What did you actually do, mechanically speaking?

Azure is a secure cloud instance that we have that we can leverage for putting PHI data on. So we have EHR data there. What we did was to retrospectively look at MyChart messages going back about six months to a year. And we tuned GPT4. We did some prompt engineering, asked it to write questions, said this is what a message should look like going to a physician, to a nurse, to a staff member. And once we tuned the model, and prompted it, we ran it multiple times on our data. We looked at reliability: did it consistently send the same exact message to the same people? We got high 90s reliability back. And then we pulled random samples out of each of those buckets and sent them to random PCPs and asked them, should that message have gone to a physician, a nurse, a staff member? And the accuracy rate was somewhere around 85. And the boundary was if it wasn’t clear, send it to the provider. If you’re not sure, that’s the default.

When did that go live?

It hasn’t yet been turned on yet in production. We’re testing where it fails and where it does really well. There are considerations we need to think about. One is cost. To use these models is not inexpensive. GPT4, because it was trained on a trillion-plus parameters, essentially the whole Internet, it’s expensive. There are costs around the use of tokens and server processing costs.
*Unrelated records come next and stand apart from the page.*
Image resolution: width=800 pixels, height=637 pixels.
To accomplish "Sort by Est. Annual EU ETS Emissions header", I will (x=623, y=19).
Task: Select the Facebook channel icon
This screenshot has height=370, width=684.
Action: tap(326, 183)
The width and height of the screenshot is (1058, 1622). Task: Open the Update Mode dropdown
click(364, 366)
So we’re trying to figure out when you need a sledgehammer—GPT4 is a sledgehammer—and when do we need a pickaxe? Sometimes, we just need a smaller large-language model. So a lot of what we’re doing on the innovation team is understanding which models do well, and at what. So what we’re focusing on is: I want us to start with non-patient-facing applications.
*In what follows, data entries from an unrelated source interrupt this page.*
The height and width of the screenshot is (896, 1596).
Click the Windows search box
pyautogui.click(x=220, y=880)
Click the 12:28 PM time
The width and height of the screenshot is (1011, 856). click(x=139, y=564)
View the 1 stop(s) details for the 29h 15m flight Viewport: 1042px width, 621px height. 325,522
We have a ton of waste in healthcare, and there are a lot of opportunities to transform healthcare, and so I want to solve my provider burden problems such as ambient documentation and filling out forms—all of that is low-hanging fruit. The same with rev cycle and related issues. It’s making the back-end stuff more efficient. We can build stuff that’s more patient-facing; for example, can a model translate a physician’s note at the right literacy level for the patient, to address health equity issues? But it will be several years before we would consider turning such models on into production, because those models do occasionally hallucinate. So that’s our thought process. Right now, we’re just quickly building and seeing what we can do and not, before we turn it on into production for the health system.
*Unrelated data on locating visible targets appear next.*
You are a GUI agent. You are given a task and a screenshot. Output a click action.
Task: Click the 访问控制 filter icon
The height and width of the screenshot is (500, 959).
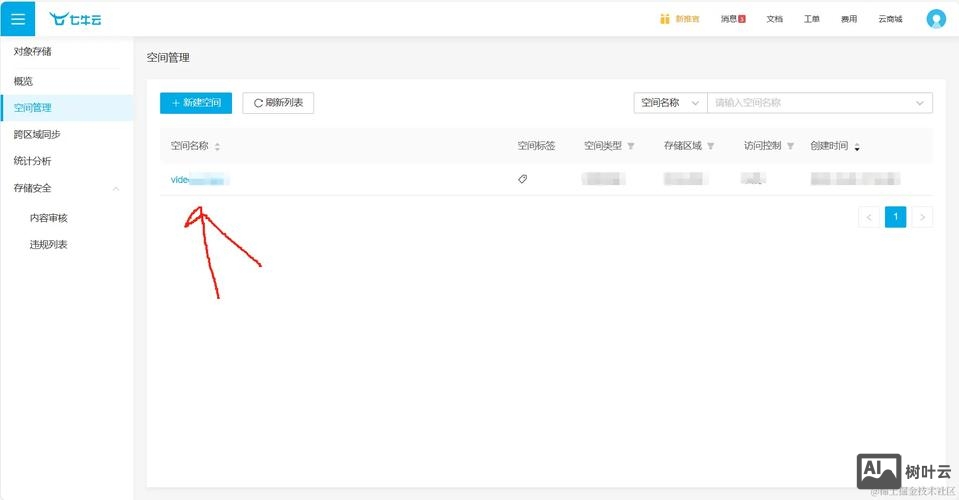[x=791, y=146]
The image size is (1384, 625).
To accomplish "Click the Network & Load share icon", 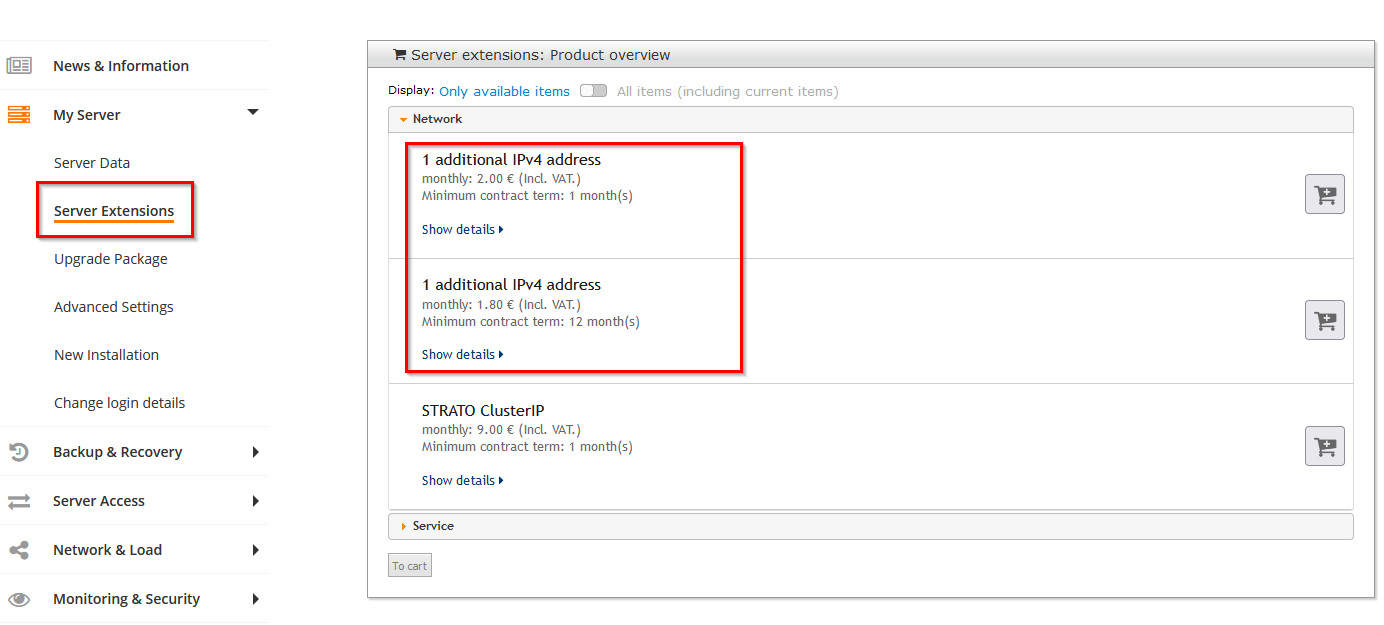I will point(18,549).
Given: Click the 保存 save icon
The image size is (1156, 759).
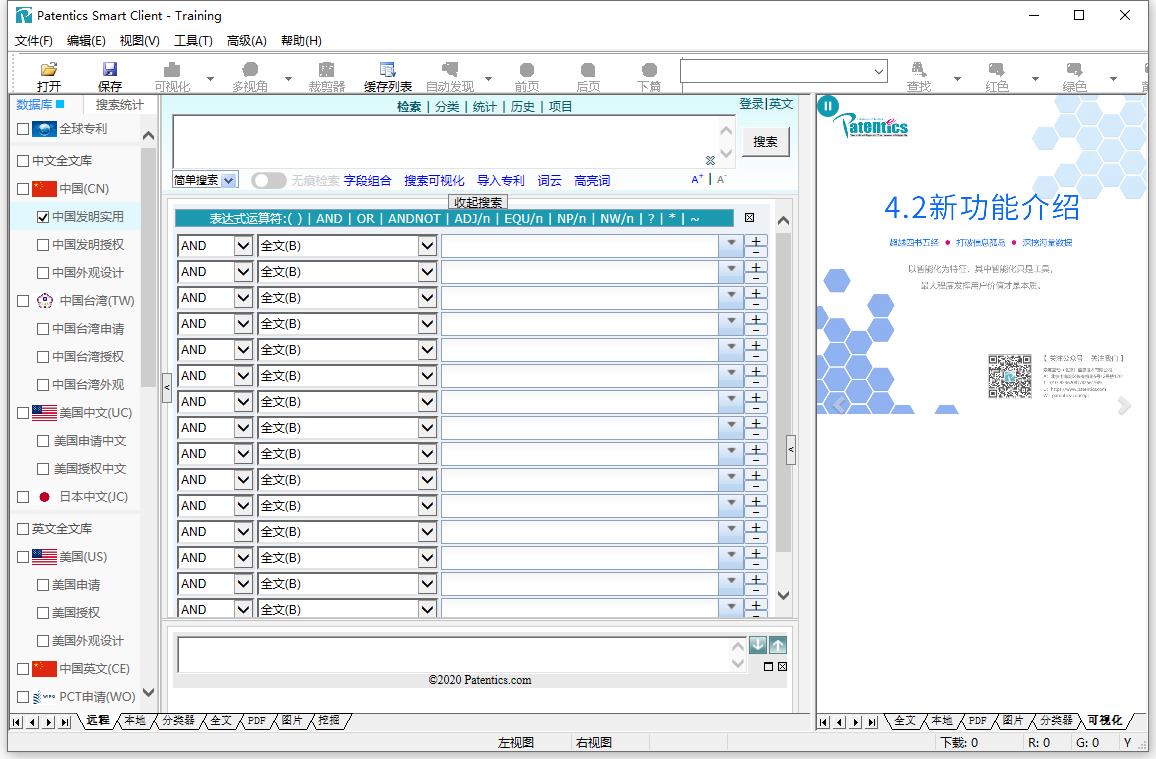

One of the things that leaders involved in this work have said to me is, paraphrased, “It’s clear that when it comes to developing AI algorithms, it’s not possible to simply go to Target and buy algorithms off the shelf,” because of the extreme customization of clinical operations in hospital-based organizations nationwide. But having to develop every single use as a custom project could take forever. How do you see things evolving forward, in that regard?

Do I see a day where we can essentially go to Target? Yes. Absolutely. We can’t afford all these point solutions; our tech stacks are getting very complicated and expensive. The technology—it’s never been easier for a health system like mine, with data science resources, to build models. I want to open-source all of this: I want other health systems to be able to pull down that code and test a model and then turn it on and use it. That’s how you’re going to transform healthcare, through open sourcing. That’s where I see the future going.

And you see the need for strong governance in all this, correct?

Yes. If you haven’t already, you need to set up AI governance within your health system. Who sits at that table, and what policies are you applying? There’s a ton of work involved in creating the governance and project prioritization processes that will lead organizations to success in this area.” And he adds that, inevitably, the leaders at many patient care organizations will wait until their electronic health record and analytics vendors develop off-the-shelf systems for use, while others will move to “work with the Microsofts, the Amazons, the Googles of the world, and will look to those big companies to provide those services to them.